Ein etwas sonderbares Szenarium. Wir würden uns zu Recht wundern, warum nicht alle Züge über die Landesgrenzen hinweg durchgebunden werden und der Zug zur halben Stunde um die wenigen fehlenden km verlängert und ebenfalls durchgebunden würde.

Das oben geschilderte Szenarium ist real, betrifft allerdings nicht das Trentino, sondern die Bahnverbindungen über den Brenner nach Innsbruck. Tatsächlich gibt es zwischen Bozen und dem Trentino werktags halbstündlich direkte Bahnverbindungen.
Um nach Innsbruck zu gelangen, gibt es, abgesehen von den 5 EC-Zügen des Fernverkehrs und den noch bis zum Fahrplanwechsel verkehrenden Korridorzügen, lediglich einmal stündlich eine Umsteigeverbindung am Brenner. Halbstundentakt gibt es keinen, da die Züge von Innsbruck lediglich bis nach Steinach verkehren.

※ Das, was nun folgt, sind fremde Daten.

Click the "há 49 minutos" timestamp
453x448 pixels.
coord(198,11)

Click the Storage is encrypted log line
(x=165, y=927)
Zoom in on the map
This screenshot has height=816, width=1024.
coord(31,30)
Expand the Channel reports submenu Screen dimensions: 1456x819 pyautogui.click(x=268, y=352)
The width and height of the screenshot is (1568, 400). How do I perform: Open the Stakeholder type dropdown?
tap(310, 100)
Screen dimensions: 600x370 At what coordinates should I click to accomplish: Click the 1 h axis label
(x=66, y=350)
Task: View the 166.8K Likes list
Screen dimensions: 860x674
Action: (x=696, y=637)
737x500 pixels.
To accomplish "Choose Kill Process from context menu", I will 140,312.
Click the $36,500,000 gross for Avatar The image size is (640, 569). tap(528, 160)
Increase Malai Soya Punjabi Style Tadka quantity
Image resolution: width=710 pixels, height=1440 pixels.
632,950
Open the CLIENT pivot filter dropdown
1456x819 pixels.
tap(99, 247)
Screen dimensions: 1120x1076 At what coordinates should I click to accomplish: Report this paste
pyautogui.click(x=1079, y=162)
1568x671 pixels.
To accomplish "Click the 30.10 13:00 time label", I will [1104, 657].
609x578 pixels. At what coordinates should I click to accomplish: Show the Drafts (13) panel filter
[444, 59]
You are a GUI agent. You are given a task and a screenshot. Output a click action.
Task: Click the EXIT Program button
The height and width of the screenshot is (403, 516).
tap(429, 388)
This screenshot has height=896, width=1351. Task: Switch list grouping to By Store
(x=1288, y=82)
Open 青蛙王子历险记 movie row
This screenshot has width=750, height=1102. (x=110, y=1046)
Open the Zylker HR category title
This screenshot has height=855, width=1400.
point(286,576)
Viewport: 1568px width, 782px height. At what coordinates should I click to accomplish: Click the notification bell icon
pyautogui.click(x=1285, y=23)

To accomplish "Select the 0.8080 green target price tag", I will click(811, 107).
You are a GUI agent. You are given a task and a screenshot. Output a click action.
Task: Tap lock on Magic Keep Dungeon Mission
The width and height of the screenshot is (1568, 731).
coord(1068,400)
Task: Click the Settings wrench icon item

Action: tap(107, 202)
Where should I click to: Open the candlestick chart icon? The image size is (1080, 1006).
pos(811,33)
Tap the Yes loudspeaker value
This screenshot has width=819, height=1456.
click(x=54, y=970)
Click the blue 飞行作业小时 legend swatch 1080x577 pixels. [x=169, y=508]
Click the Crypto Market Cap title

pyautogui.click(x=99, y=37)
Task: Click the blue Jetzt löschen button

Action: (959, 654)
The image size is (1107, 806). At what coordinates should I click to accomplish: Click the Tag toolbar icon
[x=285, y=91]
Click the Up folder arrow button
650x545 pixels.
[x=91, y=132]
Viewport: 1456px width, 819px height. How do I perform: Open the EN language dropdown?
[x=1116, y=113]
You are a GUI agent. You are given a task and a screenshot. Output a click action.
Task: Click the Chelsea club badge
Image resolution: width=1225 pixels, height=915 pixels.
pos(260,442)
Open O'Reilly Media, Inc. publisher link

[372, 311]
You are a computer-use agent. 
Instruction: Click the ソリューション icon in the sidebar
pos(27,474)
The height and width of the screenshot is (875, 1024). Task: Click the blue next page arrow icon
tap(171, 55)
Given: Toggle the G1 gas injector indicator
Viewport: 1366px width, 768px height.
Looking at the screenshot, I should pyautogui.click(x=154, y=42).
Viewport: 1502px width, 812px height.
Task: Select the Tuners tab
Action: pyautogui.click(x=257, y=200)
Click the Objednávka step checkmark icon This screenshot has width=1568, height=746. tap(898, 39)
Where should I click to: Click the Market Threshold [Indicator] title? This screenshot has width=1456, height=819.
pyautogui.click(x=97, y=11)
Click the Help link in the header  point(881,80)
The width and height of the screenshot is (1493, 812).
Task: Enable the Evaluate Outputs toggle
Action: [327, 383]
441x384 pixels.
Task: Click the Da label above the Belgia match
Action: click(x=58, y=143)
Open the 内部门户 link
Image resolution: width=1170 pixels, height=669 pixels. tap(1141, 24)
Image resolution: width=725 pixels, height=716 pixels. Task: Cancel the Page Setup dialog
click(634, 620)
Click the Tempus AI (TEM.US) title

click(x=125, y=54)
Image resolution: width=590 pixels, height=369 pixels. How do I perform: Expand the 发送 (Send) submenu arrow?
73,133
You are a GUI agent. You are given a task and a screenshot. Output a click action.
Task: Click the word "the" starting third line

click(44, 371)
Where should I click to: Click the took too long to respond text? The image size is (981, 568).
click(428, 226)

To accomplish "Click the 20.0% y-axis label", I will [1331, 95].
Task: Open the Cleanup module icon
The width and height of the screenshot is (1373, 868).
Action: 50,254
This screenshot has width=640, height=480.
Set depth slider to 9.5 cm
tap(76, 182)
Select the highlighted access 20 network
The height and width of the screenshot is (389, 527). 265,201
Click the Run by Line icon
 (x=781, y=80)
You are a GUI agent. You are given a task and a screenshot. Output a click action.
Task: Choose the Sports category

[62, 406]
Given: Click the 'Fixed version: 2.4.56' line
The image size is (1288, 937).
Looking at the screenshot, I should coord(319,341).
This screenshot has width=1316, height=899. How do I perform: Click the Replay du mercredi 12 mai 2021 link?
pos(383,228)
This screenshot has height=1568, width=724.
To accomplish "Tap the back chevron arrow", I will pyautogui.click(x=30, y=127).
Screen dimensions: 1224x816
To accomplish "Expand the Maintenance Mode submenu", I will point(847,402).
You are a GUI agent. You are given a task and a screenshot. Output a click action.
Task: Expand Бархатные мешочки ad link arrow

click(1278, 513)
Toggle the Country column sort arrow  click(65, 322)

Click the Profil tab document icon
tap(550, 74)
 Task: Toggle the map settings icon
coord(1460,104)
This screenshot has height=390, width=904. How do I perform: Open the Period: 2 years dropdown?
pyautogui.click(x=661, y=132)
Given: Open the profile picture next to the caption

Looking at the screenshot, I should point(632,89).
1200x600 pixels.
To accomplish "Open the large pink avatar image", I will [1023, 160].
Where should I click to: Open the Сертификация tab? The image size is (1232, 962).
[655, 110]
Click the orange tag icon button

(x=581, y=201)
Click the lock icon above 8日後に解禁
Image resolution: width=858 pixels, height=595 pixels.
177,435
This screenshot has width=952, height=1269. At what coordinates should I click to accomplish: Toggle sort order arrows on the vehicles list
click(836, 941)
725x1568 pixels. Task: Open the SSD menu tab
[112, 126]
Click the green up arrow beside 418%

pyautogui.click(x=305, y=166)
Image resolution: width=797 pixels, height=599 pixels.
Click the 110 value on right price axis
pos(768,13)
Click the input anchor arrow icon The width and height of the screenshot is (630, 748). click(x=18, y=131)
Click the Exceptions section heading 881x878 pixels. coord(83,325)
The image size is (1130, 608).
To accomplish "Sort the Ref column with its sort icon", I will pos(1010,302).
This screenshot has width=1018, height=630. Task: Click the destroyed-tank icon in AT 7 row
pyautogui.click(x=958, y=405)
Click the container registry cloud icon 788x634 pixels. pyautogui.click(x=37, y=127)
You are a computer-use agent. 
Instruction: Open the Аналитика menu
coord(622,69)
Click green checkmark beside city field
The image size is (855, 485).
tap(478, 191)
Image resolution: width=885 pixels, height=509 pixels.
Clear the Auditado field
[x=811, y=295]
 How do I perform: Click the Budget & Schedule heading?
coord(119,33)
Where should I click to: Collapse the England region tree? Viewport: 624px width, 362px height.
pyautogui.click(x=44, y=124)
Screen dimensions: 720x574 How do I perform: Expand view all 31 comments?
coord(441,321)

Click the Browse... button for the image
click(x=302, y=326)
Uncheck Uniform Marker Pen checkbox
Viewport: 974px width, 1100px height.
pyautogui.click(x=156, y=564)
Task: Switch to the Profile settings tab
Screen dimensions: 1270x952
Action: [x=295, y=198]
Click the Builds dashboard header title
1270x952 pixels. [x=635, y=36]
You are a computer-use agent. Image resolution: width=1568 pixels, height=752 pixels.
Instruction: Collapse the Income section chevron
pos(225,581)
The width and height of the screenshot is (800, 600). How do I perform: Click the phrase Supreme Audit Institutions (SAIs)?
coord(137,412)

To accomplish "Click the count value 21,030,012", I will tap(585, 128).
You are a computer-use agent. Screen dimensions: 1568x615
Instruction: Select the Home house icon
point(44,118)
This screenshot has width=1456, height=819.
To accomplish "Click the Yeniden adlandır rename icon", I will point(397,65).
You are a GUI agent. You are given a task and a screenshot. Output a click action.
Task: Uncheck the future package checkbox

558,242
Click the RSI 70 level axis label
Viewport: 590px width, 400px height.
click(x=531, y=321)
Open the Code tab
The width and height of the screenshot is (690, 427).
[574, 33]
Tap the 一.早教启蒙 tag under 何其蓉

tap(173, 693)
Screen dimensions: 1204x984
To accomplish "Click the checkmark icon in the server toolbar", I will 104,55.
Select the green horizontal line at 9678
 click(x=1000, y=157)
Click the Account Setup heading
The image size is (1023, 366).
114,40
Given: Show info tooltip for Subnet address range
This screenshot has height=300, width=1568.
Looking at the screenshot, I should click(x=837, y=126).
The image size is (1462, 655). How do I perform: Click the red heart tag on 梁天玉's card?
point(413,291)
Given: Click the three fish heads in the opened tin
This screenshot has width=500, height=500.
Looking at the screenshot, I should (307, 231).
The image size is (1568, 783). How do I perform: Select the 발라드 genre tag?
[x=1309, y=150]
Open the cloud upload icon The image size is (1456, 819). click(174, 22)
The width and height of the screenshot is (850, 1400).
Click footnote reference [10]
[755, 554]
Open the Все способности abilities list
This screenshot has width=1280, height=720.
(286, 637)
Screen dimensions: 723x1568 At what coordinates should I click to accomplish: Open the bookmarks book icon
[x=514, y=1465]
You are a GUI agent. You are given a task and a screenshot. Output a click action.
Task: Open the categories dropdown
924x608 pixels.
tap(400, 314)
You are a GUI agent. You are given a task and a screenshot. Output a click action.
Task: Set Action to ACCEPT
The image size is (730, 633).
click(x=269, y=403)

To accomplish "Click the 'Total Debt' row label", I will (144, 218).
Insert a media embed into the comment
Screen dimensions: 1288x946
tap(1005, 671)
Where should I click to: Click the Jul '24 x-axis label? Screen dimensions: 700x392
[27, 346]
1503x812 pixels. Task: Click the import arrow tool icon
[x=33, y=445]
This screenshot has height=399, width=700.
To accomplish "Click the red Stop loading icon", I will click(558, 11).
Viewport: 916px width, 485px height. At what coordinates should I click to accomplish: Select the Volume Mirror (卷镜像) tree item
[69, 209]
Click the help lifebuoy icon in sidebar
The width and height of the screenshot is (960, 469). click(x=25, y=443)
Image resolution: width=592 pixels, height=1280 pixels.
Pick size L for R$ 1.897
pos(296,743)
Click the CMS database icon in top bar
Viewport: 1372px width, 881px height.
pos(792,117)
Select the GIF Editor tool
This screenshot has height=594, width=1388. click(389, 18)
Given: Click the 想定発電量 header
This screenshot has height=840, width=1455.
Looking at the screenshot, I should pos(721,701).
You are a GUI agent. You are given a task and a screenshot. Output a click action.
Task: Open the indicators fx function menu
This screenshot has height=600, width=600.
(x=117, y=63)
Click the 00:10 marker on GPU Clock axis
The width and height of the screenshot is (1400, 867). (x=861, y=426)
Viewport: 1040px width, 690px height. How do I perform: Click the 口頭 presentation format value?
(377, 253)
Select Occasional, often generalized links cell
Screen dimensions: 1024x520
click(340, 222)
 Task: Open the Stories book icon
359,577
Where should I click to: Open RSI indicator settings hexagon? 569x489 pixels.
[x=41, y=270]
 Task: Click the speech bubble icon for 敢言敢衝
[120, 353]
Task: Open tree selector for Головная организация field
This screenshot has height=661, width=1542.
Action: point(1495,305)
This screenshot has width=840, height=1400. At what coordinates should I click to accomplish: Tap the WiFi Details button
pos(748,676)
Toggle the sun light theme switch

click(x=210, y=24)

Im Frühjahr wurden vom Verkehrsressort des Landes Südtirol zwei direkte Zugpaare von Bozen nach Innsbruck angekündigt. Im Dezember soll nun aber lediglich eine Direktverbindung Bozen-Innsbruck umgesetzt werden. Anscheinend aufgrund mangelnder Bereitschaft vonseiten des Landes Tirol, dieses Zugpaar zu finanzieren. Die Prioritäten des Landes Tirol liegen auf der Inntaltrasse, wo ein reduziertes Fernverkehrsangebot durch Regionalzug-Bestellungen ausgeglichen werden muss.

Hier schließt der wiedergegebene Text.